◆ What the exercise asks
Filter the entries that follow, copying every line in which the word "Policy" appears.

##### Records to use #####

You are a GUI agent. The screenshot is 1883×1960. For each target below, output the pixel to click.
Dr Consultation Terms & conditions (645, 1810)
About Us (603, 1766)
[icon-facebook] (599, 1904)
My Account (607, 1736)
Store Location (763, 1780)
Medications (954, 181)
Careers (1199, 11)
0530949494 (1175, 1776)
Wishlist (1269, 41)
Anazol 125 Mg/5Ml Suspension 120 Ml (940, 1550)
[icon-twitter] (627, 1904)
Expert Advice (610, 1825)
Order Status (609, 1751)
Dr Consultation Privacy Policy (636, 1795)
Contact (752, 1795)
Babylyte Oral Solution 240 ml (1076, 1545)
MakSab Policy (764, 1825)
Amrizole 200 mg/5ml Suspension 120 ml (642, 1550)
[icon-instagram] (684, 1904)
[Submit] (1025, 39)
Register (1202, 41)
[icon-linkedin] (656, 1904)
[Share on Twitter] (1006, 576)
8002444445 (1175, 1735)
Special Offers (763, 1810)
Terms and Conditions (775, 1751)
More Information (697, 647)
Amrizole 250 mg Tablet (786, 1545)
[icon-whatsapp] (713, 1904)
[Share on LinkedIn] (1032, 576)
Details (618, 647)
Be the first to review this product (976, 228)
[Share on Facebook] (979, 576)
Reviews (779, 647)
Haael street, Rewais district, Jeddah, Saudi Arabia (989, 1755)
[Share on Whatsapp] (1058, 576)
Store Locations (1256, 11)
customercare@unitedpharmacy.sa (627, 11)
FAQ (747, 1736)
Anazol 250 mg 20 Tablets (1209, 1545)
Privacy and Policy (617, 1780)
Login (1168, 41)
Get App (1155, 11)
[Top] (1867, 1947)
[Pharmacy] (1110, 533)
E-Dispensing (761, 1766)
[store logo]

#####

◆ Final answer
Dr Consultation Privacy Policy (636, 1795)
MakSab Policy (764, 1825)
Privacy and Policy (617, 1780)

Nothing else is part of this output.